So there's something I never done before, but I know how to do it.
Have you ever been so fed up of life, you feel like starting all over again? To me, I think the first step is getting rid of all the stuff that hurts me. Cleaning this fucking shit air con. The filters are dirty, maybe that's the reason my sinuses are back, they detect dust. I've never done this before, but it's actually easy. Open up that cover(holding your breath), remove the filters, and wash.
Next? I wanna remove my goddamn gonads so badly because I know they are fucking useless! That's one thing I can't get rid of. `&#(!)
Next, this blog.. Dear dear stalkers. I realized that I've been drafting very often, so often that the published posts are reducing. I realized that I typed, but only published positive ones. Maybe I don't feel like exposing the depressing sides anymore. I tell them, my blog is the only place I'm fully honest about my feelings, but now it's not anymore.

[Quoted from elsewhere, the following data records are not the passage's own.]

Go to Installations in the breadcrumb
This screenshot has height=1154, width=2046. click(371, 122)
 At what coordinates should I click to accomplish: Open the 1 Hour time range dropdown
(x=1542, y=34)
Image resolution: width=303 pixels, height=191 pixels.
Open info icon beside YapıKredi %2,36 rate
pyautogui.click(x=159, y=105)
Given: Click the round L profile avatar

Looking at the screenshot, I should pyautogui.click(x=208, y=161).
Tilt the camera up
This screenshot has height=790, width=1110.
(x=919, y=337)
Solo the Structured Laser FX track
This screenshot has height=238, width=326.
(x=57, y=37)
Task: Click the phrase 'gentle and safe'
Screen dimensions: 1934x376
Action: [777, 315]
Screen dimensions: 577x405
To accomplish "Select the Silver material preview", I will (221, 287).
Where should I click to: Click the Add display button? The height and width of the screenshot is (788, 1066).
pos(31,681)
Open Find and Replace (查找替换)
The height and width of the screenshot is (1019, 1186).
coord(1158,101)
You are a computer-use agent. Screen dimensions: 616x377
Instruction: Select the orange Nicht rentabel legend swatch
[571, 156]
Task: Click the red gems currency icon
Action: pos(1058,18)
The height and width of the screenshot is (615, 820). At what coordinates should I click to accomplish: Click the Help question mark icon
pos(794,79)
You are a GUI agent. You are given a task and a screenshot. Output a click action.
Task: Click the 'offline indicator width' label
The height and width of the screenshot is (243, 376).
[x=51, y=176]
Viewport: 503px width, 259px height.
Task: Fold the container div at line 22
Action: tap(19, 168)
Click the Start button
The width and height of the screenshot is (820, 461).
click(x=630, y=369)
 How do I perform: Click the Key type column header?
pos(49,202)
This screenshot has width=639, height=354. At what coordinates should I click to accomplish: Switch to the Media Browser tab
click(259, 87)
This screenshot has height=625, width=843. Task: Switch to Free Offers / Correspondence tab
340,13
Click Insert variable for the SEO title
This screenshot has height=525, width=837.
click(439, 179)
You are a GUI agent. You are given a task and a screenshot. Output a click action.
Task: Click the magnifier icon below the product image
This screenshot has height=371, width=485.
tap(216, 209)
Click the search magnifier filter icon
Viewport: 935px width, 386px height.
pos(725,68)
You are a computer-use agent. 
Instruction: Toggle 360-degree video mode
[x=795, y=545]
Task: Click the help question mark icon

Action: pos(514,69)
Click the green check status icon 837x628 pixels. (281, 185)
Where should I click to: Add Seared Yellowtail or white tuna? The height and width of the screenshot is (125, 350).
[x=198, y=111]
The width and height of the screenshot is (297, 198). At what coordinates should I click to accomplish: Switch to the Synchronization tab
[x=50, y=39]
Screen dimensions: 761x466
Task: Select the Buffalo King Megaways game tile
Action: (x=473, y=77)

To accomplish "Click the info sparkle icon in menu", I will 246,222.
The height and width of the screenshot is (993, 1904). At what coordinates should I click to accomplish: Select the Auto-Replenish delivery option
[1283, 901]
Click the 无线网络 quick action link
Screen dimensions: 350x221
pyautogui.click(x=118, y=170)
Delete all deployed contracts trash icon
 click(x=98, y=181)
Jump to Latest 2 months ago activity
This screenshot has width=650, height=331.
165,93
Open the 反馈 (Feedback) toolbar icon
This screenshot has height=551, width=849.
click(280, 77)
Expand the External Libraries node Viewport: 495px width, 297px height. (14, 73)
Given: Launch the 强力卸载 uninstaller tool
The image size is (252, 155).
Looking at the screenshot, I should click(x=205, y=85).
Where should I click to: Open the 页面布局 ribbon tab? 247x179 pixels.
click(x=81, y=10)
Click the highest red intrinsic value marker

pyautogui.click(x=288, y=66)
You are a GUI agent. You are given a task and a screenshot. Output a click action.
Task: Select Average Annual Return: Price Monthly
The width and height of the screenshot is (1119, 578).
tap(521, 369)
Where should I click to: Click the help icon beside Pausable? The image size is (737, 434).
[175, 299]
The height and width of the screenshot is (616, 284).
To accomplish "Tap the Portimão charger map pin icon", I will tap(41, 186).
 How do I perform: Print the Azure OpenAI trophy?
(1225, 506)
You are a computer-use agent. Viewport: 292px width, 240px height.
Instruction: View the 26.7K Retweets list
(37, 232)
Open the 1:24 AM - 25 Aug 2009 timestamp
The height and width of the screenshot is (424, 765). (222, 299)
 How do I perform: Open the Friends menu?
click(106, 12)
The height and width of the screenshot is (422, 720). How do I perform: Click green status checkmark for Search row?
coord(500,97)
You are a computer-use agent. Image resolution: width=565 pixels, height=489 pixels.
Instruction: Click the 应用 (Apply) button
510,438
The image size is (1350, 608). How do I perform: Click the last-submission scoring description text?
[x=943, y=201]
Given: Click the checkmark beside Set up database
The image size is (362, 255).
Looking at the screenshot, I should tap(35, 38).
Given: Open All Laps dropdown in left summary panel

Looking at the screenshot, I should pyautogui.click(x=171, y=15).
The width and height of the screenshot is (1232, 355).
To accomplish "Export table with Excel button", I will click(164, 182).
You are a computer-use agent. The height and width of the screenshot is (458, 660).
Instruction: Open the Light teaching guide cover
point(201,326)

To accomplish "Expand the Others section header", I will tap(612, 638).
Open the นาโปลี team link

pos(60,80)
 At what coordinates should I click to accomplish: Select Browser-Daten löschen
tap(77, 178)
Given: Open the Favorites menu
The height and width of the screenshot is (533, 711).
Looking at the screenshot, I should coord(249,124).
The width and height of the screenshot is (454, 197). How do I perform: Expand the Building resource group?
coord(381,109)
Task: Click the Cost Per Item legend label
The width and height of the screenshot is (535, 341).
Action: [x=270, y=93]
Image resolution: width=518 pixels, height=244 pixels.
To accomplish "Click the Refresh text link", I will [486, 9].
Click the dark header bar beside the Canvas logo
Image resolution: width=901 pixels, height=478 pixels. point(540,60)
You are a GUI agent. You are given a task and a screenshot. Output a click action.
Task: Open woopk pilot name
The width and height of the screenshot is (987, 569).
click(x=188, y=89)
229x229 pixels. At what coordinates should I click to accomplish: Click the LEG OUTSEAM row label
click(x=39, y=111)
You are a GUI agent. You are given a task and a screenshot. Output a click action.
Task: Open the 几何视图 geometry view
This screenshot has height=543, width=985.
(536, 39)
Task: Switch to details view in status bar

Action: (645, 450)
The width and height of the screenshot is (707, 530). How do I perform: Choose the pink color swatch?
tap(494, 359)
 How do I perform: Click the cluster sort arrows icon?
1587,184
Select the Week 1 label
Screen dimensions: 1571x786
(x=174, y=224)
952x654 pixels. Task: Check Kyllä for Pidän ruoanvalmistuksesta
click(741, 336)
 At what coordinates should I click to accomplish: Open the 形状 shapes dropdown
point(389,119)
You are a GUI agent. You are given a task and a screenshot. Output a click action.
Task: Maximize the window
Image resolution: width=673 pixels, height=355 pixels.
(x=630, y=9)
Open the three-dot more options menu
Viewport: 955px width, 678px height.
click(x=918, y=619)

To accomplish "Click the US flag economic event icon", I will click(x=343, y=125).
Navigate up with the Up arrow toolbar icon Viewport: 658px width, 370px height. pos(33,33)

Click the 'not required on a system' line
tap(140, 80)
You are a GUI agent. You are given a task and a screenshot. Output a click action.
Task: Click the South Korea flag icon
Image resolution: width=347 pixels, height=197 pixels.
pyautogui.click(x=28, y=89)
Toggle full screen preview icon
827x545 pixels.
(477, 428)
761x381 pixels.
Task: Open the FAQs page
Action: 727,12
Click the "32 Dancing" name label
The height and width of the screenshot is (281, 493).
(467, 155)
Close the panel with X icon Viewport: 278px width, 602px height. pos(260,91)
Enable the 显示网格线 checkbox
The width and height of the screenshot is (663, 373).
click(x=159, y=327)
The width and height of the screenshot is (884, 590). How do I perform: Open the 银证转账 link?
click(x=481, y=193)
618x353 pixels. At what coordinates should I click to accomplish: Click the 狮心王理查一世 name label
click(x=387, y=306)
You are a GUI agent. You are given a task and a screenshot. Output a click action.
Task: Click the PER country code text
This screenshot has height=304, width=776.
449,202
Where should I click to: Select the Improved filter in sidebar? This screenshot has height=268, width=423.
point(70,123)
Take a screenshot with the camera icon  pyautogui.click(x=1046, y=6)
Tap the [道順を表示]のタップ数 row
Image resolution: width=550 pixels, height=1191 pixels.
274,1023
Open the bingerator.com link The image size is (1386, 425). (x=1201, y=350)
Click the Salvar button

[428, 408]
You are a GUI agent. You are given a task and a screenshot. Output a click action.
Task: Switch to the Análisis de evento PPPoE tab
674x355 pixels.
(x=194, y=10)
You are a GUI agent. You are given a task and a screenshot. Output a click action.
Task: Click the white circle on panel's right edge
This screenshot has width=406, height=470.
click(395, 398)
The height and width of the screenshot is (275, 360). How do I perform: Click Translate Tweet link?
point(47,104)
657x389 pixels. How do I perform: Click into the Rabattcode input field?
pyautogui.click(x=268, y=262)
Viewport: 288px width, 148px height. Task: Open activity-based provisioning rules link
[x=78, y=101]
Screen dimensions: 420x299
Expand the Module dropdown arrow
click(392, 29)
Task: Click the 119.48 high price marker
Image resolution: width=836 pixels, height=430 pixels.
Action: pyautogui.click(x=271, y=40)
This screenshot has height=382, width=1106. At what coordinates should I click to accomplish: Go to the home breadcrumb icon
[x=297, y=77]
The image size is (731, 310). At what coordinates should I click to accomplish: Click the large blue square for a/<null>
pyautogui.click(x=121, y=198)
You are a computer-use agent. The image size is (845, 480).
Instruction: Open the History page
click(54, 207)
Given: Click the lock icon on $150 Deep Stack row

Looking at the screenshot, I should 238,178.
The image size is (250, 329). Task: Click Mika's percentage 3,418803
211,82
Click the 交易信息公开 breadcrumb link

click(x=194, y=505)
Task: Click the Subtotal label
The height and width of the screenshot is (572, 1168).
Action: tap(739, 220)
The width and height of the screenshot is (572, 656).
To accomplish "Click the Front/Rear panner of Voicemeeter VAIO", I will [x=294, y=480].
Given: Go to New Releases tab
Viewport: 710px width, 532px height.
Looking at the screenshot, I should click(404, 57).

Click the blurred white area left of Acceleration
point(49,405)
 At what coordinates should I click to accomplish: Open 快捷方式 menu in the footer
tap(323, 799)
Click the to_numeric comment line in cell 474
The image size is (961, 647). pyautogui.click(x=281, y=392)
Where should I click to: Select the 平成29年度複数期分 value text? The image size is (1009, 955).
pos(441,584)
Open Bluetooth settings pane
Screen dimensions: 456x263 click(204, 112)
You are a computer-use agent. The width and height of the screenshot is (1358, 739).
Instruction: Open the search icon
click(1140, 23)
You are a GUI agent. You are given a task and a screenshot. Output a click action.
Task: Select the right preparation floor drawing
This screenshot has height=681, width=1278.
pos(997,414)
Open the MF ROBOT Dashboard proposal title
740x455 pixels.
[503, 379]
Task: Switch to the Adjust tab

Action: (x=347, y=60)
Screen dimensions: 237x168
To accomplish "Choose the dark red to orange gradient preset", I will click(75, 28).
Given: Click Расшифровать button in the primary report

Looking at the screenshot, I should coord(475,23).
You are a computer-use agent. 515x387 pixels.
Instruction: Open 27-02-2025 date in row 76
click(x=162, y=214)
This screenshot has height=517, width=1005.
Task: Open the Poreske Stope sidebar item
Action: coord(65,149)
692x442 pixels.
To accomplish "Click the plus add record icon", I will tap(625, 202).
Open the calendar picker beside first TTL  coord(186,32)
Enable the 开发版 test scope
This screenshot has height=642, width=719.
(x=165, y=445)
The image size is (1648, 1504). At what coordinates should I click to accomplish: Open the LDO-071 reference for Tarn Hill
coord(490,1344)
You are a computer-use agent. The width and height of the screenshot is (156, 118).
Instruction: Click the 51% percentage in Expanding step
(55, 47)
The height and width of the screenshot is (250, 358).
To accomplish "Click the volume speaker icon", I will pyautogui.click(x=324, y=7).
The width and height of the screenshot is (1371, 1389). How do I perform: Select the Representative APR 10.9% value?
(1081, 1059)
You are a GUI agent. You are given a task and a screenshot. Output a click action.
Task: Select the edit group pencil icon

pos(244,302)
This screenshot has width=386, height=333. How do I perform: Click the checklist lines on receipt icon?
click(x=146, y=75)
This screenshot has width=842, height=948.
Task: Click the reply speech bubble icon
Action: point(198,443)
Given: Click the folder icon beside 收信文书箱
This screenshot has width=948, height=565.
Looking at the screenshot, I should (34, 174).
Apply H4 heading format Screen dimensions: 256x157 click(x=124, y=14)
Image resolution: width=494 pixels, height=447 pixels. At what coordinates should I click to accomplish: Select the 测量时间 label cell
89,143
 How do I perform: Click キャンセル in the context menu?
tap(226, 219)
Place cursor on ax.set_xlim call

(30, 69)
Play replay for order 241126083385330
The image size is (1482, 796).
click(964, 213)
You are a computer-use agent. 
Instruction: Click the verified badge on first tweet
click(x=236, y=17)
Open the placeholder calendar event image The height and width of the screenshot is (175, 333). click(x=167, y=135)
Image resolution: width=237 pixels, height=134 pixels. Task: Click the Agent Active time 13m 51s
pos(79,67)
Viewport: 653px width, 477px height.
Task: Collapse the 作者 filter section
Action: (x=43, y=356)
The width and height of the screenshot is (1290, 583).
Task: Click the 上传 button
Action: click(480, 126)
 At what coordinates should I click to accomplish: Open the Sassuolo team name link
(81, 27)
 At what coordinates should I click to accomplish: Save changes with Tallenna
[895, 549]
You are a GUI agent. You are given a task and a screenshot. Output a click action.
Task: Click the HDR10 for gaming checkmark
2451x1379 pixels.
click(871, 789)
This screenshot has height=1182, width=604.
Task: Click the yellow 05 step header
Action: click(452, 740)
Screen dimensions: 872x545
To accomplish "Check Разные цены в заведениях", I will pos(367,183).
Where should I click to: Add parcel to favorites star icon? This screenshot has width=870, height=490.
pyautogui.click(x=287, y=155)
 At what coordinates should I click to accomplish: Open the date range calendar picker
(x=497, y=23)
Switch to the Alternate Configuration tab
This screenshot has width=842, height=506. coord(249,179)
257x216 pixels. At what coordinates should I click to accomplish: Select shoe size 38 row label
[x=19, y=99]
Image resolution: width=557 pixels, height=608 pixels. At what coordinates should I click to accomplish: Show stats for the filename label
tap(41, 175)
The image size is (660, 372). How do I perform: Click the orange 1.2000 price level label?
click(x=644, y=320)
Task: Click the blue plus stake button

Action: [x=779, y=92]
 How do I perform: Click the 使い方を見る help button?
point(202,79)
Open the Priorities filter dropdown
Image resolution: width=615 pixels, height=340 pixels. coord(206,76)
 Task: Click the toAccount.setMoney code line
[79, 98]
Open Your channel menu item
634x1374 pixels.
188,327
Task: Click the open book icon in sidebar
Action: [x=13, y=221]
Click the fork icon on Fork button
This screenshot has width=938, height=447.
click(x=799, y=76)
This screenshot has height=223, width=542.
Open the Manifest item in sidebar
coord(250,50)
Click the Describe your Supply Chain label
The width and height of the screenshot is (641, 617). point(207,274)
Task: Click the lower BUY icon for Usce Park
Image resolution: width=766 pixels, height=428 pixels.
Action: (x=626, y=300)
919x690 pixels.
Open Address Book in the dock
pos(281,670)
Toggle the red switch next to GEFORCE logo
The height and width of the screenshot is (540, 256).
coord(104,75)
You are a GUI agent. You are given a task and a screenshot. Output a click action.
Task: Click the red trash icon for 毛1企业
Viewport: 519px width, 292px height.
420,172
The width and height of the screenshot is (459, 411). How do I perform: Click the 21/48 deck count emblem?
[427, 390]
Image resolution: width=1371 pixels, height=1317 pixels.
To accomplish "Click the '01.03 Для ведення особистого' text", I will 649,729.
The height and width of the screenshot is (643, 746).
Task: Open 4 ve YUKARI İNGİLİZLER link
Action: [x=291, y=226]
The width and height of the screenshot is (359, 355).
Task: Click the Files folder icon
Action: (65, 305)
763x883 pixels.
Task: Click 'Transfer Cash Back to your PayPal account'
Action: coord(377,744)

One of the stalkers said to me. It's okay to be not okay. I used to blog when I'm unhappy because I think it releases the unhappiness, it helps relieve the pain. For now, blogging doesn't help anymore. I don't know the purpose of blogging anymore.
Now on, only positive posts will appear. I'll wear a smile through life, in the media, and also in reality. This blog officially, considered dead.
Nothing feels alive.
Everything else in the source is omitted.